* [Texto extraído]:
|---|

Há-que tirar a direita do parlamento! Por uma alternativa de classe para os trabalhadores e pobres!
As eleições para o Bundestag (o parlamento federal da Alemanha) em Setembro próximo ilustram uma reviravolta histórica: pela primeira vez na história da República Federal da Alemanha, parece provável que a soma dos votos dos dois maiores partidos — que nunca tiveram menos de 70% dos votos entre 1953 e o início dos anos 2000 — possa ficar abaixo dos 50%.
Esta situação colocaria o SPD (social-democracia) e a CDU (conservadores) em mínimos históricos. É o resultado das constantes políticas neoliberais dos dois grandes partidos burgueses, que socavaram durante anos o nível de vida de setores das camadas médias e de setores acomodados da classe trabalhadora, agravando assim a polarização social.
Como resultado, assistimos a uma aceleração de convulsões políticas, assim como a uma instabilidade crescente do panorama partidário. A esquerda deve responder a estes acontecimentos com um programa de militância nos bairros e locais de trabalho, caso contrário deixará o terreno aberto à demagogia do patronato e da direita.
A crise do capitalismo
Por trás de todos estes acontecimentos está a profunda crise do capitalismo. Durante as últimas semanas vários relatórios económicos mostraram de forma impressionante que o crescimento da produtividade nos países da UE tem ficado perto da linha do zero desde a crise de 2008. E embora o DAX (bolsa de valores da Alemanha) tenha alcançado um nível recorde de 15.700 pontos a 4 de Junho, só na indústria automóvel estão ameaçados dezenas de milhares de postos de trabalho, e os investimentos em médias empresas encontram-se estagnados.
Uma vez que praticamente não há crescimento, são aplicados cortes nos salários e em medidas sociais para haver lucros e dividendos para distribuir. Estas políticas neoliberais são consequência das crises económicas dos anos 70 e 80 e não podem simplesmente ser revertidas a bel prazer dentro da estrutura do capitalismo.
Além disso, as perspetivas para a economia alemã são sombrias. A crise de sobreprodução mundial nas indústrias automóvel e siderúrgica está a pressionar os fabricantes alemães. As tendências de desindustrialização progressiva e o desmantelamento e desmembramento de grandes empresas como a ThyssenKrupp assombram as perspectivas da economia alemã. A crise de semicondutores — desencadeada pelo facto de a produção em capitalismo ter sido internacionalizada ao mais alto nível e, ao mesmo tempo, ser deixada à anarquia do mercado capitalista e não planeada racionalmente — também demonstrou a vulnerabilidade da economia alemã. O capitalismo não deixa espaço para reformas sociais substanciais aos partidos burgueses.
A política de unidade nacional continua a passar a factura ao SPD enquanto os Verdes se fortalecem
Atualmente, são os Verdes quem mais beneficia das baixas intenções de voto do SPD e da CDU nas sondagens. Visto que o número de votos no SPD está em colapso há anos e o Die Linke está estagnado entre 6% e 7%, os eleitores desapontados com a Grande Coligação (CDU-SPD) estão a virar-se para os Verdes.

|---|

Entradas sobre localização de palavras e elementos:
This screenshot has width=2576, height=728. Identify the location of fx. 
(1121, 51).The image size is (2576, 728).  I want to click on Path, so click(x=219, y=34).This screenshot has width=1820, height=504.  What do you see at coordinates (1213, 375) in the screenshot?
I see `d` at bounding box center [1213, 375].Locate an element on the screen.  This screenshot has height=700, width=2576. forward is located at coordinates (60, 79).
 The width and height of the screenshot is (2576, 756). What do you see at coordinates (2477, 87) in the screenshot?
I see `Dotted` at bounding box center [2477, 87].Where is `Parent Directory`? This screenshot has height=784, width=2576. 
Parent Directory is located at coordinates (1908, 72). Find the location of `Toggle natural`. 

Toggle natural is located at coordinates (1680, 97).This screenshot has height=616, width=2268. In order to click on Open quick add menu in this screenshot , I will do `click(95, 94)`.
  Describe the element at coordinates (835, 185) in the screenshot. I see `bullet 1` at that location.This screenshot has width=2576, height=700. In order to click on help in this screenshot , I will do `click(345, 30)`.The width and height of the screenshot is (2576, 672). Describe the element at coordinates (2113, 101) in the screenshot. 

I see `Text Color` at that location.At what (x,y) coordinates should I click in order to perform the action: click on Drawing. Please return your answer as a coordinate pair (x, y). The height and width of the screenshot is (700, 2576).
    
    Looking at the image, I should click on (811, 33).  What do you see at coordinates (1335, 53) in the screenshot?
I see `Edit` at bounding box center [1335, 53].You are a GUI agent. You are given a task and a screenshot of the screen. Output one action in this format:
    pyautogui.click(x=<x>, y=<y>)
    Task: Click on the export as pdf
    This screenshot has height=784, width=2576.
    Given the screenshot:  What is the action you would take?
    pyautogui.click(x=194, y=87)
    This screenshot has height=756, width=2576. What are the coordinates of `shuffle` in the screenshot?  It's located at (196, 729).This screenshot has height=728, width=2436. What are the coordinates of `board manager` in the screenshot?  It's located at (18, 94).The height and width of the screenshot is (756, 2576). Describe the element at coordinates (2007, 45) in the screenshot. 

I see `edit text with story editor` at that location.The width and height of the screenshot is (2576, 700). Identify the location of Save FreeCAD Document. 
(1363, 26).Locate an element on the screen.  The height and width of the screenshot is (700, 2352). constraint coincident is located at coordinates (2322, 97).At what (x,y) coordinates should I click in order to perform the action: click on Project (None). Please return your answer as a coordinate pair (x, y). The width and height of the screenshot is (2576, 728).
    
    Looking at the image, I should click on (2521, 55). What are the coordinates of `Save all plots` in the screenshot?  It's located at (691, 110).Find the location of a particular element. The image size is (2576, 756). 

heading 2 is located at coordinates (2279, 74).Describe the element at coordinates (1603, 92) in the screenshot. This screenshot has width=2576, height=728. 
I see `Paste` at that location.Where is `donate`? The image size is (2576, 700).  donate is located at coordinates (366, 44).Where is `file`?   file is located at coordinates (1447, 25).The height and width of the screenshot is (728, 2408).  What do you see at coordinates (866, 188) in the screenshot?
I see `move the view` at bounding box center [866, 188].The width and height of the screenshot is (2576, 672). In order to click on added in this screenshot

|---|

* [Tarefas a realizar]:
• 1. Transcreva com fidelidade o trecho do artigo sobre as eleições alemãs desde "As eleições para" até "abaixo dos 50%.".
• 2. Responda às perguntas seguintes com base no artigo sobre as eleições alemãs:
(a) Que nível recorde alcançou o DAX a 4 de Junho?
(b) Entre que percentagens se encontra estagnado o Die Linke?
(c) Que grande empresa é referida como exemplo de desmantelamento e desmembramento?
• 3. Prossiga o artigo sobre as eleições para o Bundestag a partir do ponto em que termina.
Não é preciso recorrer aos dados para realizar as tarefas.

* [Respostas]:
• 1.
As eleições para o Bundestag (o parlamento federal da Alemanha) em Setembro próximo ilustram uma reviravolta histórica: pela primeira vez na história da República Federal da Alemanha, parece provável que a soma dos votos dos dois maiores partidos — que nunca tiveram menos de 70% dos votos entre 1953 e o início dos anos 2000 — possa ficar abaixo dos 50%.

• 2.
(a) 15.700 pontos.
(b) Entre 6% e 7%.
(c) A ThyssenKrupp.

• 3.
Os números das sondagens atuais para o SPD — que chegou a ter 40% dos votos — são o resultado de décadas de promessas vazias e políticas de austeridade. Os planos de reformas miseráveis Hartz IV,1 o plano Riester,2 100.000 postos de trabalho em perigo na indústria automóvel, milhões de trabalhadores precários em 2020, milhares de milhões de euros em pacotes de ajuda para as grandes empresas e o encerramento de 20 centros de saúde só no ano passado, além de mais 34 estarem ameaçados: tudo isto enquanto o SPD esteve no governo.
Muitos dos que estão desiludidos com os social-democratas vêem agora os Verdes como uma alternativa à política da Grande Coligação. Como resultado, os Verdes conseguiram ganhar 760.000 votos do SPD nas eleições federais de 2017 e 1.500.000 nas eleições europeias de 2019 (ganhando também 1.240.000 votos da CDU). Mas a tendência atual vai ainda mais longe. Nas sondagens mais recentes, os Verdes situam-se entre os 20% e 25% — mais do que duplicando os resultados das últimas eleições federais.
Os Verdes querem conquistar eleitores desiludidos do SPD e, em parte, também do Die Linke, querem alargar a sua base eleitoral — que há alguns anos era a que tinha o maior rendimento, juntamente com a do FDP (liberais) — também entre as camadas mais pobres e de classe trabalhadora. No entanto, é difícil obter aprovação nestes grupos para políticas ditas “ecológicas” que tornam a vida cada vez mais cara para os trabalhadores e pobres e que impulsionam a desindustrialização.
Por isso, após ter sido eleita como candidata a chanceler no congresso do Partido dos Verdes, Annalena Baerbock dirigiu-se aos patrões, mostrando intenções de fazer um “pacto com a indústria alemã”, mas falou igualmente da “valorização do nosso país”, construído sob a base do “trabalho árduo dos mineiros de carvão e das suas famílias”, e ainda de uma “transformação ecológica” poder criar até 800.000 postos de trabalho.
Nervosismo entre os patrões. O “capitalismo verde” não tem saída!
O lobby empresarial também vê os ganhos dos Verdes como um voto de desconfiança nos dois maiores partidos da burguesia alemã. A Iniciativa Soziale Marktwirtschaft (INSM, Iniciativa para uma Economia Social de Mercado), influente grupo de lobby do patronato alemão, lançou a sua própria campanha de difamação contra Annalena Baerbock em vários grandes jornais, deixando claro que, para si, o rumo dos cortes sociais, dos donativos fiscais para os ricos, da desregulação dos direitos laborais e da rejeição de um teto para as rendas não são negociáveis.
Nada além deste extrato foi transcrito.